▸ Task inputs

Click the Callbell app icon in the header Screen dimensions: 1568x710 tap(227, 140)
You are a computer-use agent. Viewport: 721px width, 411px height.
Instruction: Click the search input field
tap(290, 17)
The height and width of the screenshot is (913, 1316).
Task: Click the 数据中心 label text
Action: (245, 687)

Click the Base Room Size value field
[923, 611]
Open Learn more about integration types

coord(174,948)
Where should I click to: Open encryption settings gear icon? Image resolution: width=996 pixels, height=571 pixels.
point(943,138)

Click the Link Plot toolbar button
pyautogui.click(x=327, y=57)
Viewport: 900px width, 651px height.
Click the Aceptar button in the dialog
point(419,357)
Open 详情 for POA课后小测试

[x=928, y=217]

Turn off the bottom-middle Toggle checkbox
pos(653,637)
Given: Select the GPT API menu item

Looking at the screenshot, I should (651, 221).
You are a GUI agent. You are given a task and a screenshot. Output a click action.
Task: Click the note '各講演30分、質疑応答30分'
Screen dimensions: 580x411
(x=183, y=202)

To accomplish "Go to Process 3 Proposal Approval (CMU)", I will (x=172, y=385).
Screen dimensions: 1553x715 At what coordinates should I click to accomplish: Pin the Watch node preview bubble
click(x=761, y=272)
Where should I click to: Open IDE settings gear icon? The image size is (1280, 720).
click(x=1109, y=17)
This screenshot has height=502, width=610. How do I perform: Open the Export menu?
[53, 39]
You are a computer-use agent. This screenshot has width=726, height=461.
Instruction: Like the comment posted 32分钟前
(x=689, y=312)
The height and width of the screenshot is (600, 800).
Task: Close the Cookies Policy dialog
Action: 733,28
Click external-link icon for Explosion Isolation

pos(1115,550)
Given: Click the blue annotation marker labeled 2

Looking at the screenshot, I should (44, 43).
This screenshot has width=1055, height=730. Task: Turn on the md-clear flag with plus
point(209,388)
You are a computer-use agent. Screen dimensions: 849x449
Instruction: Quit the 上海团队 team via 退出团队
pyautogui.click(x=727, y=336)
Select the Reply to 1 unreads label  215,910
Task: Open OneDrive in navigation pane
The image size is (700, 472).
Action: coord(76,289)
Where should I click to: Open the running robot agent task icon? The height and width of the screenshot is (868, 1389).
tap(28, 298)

▸ Problem statement
Exactly as written above, set down the whole listing again.

▸ Solution for this task
Click the Callbell app icon in the header Screen dimensions: 1568x710 tap(227, 140)
You are a computer-use agent. Viewport: 721px width, 411px height.
Instruction: Click the search input field
tap(290, 17)
The height and width of the screenshot is (913, 1316).
Task: Click the 数据中心 label text
Action: (245, 687)

Click the Base Room Size value field
[923, 611]
Open Learn more about integration types

coord(174,948)
Where should I click to: Open encryption settings gear icon? Image resolution: width=996 pixels, height=571 pixels.
point(943,138)

Click the Link Plot toolbar button
pyautogui.click(x=327, y=57)
Viewport: 900px width, 651px height.
Click the Aceptar button in the dialog
point(419,357)
Open 详情 for POA课后小测试

[x=928, y=217]

Turn off the bottom-middle Toggle checkbox
pos(653,637)
Given: Select the GPT API menu item

Looking at the screenshot, I should (651, 221).
You are a GUI agent. You are given a task and a screenshot. Output a click action.
Task: Click the note '各講演30分、質疑応答30分'
Screen dimensions: 580x411
(x=183, y=202)

To accomplish "Go to Process 3 Proposal Approval (CMU)", I will (x=172, y=385).
Screen dimensions: 1553x715 At what coordinates should I click to accomplish: Pin the Watch node preview bubble
click(x=761, y=272)
Where should I click to: Open IDE settings gear icon? The image size is (1280, 720).
click(x=1109, y=17)
This screenshot has height=502, width=610. How do I perform: Open the Export menu?
[53, 39]
You are a computer-use agent. This screenshot has width=726, height=461.
Instruction: Like the comment posted 32分钟前
(x=689, y=312)
The height and width of the screenshot is (600, 800).
Task: Close the Cookies Policy dialog
Action: 733,28
Click external-link icon for Explosion Isolation

pos(1115,550)
Given: Click the blue annotation marker labeled 2

Looking at the screenshot, I should (44, 43).
This screenshot has width=1055, height=730. Task: Turn on the md-clear flag with plus
point(209,388)
You are a computer-use agent. Screen dimensions: 849x449
Instruction: Quit the 上海团队 team via 退出团队
pyautogui.click(x=727, y=336)
Select the Reply to 1 unreads label  215,910
Task: Open OneDrive in navigation pane
The image size is (700, 472).
Action: coord(76,289)
Where should I click to: Open the running robot agent task icon? The height and width of the screenshot is (868, 1389).
tap(28, 298)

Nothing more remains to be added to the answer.